Emergency volunteers move a body recovered among the devastation in Smithville, Miss., after a tornado destroyed much of the town Wednesday. (C. Todd Sherman/Via AP)

President Obama will visit Alabama on Friday to tour the damage from a wave of deadly tornadoes, the White House announced Thursday. The president plans to meet with state and local officials and families impacted by the storms.

Speaking Thursday at the White House, Obama said “In a matter of hours, these deadly tornadoes, some of the worst we’ve seen in decades, took mothers and father, sons and daughters, friends and neighbors, even entire communities.”

“The federal government will do everything we can to help you recover,” he said later. “We will stand with you as you rebuild.”

The president’s scheduled visit follows the death of more than 200 people across five southern states. The National Weather Service is describing the storms as the deadliest wave of tornadoes since 1974.

Five southern states — Alabama, Georgia, Mississippi, Tennessee and Virginia — are reporting fatalities, with officials reporting at least 194 dead in Alabama and eight in Virginia.

The National Oceanic and Atmospheric Administration said Thursday that preliminary estimates suggest at least 164 tornadoes touched down across the region Wednesday, surpassing a record set during those 1974 storms.

Obama issued an emergency declaration order late Wednesday at the request of Gov. Robert Bentley (R-Ala.) request and was updated by telephone Thursday morning by Homeland Security Secretary Janet Napolitano and Federal Emergency Management Agency Administrator Craig Fugate, who is traveling to Alabama to inspect storm damage.

Federal and state leaders said Thursday that the historic level of intense weather activity — and not a lack of preparation — is causing the high death toll.

“It was just the force of the storms.
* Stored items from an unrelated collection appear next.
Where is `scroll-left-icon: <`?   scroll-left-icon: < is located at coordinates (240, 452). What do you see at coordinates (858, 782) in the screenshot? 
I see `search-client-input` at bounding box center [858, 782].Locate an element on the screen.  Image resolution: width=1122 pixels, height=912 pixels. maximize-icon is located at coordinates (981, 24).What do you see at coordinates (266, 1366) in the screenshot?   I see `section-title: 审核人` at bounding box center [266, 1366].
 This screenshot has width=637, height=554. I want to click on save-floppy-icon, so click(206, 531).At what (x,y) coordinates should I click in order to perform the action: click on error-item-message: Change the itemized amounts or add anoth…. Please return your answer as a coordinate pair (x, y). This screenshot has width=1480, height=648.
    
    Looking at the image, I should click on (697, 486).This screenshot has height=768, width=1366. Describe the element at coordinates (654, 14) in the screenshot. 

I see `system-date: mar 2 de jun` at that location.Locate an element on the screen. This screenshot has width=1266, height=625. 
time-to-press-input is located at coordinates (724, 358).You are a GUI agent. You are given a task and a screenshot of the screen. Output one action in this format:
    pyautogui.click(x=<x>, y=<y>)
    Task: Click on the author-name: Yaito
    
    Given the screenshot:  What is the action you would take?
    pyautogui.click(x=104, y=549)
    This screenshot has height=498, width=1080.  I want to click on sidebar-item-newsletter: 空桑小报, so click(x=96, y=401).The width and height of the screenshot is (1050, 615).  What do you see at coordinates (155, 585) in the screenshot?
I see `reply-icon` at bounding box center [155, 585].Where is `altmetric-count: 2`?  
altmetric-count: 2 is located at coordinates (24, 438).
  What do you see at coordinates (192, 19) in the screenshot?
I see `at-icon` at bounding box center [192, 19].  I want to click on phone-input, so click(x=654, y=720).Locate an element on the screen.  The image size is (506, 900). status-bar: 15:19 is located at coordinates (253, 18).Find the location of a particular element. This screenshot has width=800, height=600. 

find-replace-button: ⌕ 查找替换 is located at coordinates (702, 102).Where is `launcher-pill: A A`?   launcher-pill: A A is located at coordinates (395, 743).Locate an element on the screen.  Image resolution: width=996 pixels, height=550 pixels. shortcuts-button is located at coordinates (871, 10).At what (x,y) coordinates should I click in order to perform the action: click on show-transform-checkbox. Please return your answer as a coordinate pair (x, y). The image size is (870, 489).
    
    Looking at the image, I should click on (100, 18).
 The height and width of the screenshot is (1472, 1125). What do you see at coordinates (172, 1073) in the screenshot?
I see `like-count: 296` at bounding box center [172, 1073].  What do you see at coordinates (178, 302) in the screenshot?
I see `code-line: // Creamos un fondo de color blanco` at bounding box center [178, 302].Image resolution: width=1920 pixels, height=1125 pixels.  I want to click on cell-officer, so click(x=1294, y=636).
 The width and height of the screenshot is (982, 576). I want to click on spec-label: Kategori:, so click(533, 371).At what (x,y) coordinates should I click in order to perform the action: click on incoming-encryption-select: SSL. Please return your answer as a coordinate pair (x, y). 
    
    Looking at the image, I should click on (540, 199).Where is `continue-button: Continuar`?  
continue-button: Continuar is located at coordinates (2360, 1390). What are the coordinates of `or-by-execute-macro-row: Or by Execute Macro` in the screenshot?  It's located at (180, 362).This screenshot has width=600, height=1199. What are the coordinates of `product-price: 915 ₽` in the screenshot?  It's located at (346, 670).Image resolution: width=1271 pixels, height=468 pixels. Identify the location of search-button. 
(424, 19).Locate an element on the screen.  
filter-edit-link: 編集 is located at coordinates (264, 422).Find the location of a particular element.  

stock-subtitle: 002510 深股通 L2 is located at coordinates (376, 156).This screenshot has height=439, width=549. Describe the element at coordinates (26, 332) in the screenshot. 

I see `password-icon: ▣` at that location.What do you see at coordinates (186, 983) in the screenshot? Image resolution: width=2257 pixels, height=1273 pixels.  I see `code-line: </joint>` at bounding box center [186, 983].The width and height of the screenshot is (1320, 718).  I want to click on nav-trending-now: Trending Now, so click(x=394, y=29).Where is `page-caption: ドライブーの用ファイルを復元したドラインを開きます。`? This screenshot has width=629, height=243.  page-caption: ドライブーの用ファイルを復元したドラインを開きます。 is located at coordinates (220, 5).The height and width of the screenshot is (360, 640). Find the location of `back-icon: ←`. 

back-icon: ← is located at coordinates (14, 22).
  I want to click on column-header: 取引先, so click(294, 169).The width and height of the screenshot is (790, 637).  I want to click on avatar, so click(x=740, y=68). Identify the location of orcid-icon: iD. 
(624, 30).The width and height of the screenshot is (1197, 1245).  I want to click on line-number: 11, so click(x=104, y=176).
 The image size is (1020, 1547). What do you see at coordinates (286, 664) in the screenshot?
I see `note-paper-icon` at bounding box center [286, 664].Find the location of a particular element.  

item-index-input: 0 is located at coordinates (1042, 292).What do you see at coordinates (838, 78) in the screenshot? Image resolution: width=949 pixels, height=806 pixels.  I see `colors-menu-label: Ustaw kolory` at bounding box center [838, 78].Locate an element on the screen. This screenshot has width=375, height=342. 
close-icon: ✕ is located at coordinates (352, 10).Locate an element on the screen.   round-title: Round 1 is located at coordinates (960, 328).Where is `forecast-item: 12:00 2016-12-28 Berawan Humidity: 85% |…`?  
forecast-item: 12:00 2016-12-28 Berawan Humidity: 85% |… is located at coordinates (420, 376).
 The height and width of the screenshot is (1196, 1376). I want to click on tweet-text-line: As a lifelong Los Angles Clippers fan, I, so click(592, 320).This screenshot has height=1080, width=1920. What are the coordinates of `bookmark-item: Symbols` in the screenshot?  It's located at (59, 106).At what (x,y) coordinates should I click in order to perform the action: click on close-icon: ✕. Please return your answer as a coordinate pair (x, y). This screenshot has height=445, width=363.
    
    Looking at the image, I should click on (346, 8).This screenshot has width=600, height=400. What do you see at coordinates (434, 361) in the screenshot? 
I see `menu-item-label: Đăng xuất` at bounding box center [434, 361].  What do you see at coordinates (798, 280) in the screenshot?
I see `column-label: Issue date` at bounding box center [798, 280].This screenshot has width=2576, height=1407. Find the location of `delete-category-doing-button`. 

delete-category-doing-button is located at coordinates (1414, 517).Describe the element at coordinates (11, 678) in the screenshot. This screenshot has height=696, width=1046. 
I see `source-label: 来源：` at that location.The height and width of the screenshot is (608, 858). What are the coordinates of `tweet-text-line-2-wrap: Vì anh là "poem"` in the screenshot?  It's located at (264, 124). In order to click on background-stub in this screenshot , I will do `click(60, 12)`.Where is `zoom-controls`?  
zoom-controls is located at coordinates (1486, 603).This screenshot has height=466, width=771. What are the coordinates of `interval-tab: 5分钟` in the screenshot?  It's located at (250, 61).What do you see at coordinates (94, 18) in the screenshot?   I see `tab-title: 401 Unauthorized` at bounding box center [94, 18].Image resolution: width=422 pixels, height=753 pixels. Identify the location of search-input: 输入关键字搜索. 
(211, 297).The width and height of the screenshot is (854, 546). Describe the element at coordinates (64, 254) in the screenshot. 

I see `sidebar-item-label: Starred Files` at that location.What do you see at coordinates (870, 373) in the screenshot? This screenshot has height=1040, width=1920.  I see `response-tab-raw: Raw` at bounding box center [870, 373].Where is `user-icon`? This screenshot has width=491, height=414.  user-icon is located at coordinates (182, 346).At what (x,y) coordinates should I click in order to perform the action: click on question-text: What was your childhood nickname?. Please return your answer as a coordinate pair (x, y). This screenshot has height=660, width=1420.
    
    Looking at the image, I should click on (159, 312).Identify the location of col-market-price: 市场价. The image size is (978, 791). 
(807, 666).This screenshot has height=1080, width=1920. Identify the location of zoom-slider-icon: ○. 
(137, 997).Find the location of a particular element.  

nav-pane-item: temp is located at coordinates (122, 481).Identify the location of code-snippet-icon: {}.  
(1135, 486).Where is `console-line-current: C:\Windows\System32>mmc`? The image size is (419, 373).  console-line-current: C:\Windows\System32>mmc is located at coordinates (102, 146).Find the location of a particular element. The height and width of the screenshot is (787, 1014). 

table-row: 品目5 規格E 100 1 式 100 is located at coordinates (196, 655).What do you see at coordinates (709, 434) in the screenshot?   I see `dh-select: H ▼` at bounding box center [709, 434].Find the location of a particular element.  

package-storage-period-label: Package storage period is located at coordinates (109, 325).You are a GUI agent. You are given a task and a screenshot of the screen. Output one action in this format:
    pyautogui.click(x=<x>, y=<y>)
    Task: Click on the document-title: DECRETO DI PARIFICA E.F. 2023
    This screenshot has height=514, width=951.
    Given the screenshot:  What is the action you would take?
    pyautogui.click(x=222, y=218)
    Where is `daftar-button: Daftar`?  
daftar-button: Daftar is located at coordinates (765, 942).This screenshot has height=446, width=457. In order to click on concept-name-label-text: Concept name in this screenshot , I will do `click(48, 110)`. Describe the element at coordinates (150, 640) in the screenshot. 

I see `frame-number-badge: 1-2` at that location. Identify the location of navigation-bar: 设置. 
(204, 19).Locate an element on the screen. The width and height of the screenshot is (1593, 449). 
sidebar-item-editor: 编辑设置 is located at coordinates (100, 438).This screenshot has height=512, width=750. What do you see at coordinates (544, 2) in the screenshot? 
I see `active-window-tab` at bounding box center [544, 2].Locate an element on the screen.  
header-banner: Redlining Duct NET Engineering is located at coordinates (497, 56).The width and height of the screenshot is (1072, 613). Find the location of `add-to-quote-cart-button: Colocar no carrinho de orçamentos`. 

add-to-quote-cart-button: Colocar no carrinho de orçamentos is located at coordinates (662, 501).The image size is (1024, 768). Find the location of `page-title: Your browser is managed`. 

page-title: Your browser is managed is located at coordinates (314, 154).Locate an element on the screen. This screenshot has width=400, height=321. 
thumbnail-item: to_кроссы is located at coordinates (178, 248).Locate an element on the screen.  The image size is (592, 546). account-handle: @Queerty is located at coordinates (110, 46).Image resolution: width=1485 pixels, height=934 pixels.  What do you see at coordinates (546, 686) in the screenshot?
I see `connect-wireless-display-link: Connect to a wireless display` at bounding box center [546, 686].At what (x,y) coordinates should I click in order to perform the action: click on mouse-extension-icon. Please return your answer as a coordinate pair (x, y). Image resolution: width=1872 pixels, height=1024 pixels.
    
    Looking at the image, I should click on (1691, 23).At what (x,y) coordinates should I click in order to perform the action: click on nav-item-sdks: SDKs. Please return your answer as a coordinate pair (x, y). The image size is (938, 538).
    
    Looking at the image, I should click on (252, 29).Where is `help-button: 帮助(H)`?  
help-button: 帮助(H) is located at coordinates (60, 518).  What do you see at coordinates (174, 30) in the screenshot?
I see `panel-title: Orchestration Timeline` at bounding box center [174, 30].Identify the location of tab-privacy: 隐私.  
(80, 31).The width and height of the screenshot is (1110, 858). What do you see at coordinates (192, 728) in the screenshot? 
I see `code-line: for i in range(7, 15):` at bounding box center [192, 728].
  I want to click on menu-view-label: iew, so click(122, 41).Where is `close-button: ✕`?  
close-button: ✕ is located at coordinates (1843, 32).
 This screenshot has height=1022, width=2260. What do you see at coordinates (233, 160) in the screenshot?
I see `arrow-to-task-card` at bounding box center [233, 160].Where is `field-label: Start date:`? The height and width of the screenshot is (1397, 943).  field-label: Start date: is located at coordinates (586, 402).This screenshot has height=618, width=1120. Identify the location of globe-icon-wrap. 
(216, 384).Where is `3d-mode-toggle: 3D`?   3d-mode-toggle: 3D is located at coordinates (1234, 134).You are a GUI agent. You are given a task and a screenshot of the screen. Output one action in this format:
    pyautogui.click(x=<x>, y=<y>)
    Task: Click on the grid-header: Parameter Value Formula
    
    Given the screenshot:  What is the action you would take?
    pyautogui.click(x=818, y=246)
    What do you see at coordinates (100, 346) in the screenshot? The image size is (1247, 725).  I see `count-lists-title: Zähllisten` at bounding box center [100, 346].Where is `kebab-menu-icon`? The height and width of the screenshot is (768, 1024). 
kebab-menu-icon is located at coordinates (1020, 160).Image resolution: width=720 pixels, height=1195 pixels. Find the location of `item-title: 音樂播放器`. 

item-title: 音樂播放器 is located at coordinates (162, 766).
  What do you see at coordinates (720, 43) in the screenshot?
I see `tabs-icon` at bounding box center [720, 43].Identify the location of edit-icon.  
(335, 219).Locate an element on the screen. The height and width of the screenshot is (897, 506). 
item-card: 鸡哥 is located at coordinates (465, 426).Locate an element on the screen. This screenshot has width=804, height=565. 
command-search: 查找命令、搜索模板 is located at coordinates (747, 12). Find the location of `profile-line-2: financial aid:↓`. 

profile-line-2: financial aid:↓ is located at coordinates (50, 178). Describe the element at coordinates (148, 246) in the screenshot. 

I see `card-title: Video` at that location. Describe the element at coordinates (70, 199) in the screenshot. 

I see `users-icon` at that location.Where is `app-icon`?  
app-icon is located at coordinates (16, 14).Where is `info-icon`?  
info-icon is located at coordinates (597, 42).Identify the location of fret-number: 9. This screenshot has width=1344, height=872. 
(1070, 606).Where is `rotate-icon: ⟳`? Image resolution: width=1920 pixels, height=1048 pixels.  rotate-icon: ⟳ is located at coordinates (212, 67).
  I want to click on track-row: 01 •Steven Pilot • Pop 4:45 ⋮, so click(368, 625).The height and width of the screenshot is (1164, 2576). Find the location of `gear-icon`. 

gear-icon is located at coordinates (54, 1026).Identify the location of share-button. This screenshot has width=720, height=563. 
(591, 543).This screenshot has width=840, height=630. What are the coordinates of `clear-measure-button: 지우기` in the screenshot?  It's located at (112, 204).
People are very aware in Alabama of tornadoes,” Bentley said Thursday morning in a briefing with reporters.

Tuscaloosa, a city of more than 83,000 and home to the University of Alabama, was one of the hardest-hit areas. At least 15 were killed there and the mayor said the city’s police and other emergency services were devastated.

Regardless, “People were very much aware of what was going on,” Bentley said. “You just cannot move massive amounts of people when it hits a largely populated area like Tuscaloosa. You cannot move thousands of people in five minutes.”

FEMA’s image is still suffering in the south following its botched response to Hurricane Katrina and other deadly storms in 2005. Fugate stressed that his agency “is in a support role” and taking cues from state leaders.

Federal assistance would be “for recovery activities,” Fugate said. “That would come from the governor through our regional offices and then to the president.”

Over the last three days, the National Weather Service’s Storm Prediction Center in Norman, Okla., said it has issued 32 tornado watches across 18 states; 11 of the watches were classified as “Particularly Dangerous Situation Watches,” a designation reserved for the most severe weather events.

The watches resulted in 450 tornado warnings, with 113 of them issued in Alabama alone. NWS said it received 137 tornado reports around the regions into Wednesday night.

In a statement, NWS said that the threat of a widespread tornado outbreak was highlighted “exceptionally well” in long-range forecasts beginning last weekend.

Warnings for elevated threats of severe weather – including tornadoes, strong winds and large hail – was issued three days in advance by the storm prediction center, according to spokesman Christopher Vaccaro. By 1:10 a.m. local time Wednesday, Vaccaro said NWS forecasts were calling for “a very unusual high risk, including a higher probability of significant tornadoes, across parts of northern Mississippi, Alabama, Georgia and southern Tennessee.”

NWS regional offices across southern states also issued their first severe weather notices late last week, he said.

The storms come as the federal government is monitoring the first-ever major earthquake drill across 11 midwestern states, including storm-ravaged Alabama and Tennessee. Fugate said the drill will continue as scheduled.

“We do have to be prepared for concurrent natural disasters occurring in this country, earthquakes being one of them,” he said, noting that FEMA is also providing assistance to wildfire relief efforts in Florida, New Mexico and Texas and dealing with the aftermath of severe flooding in other states.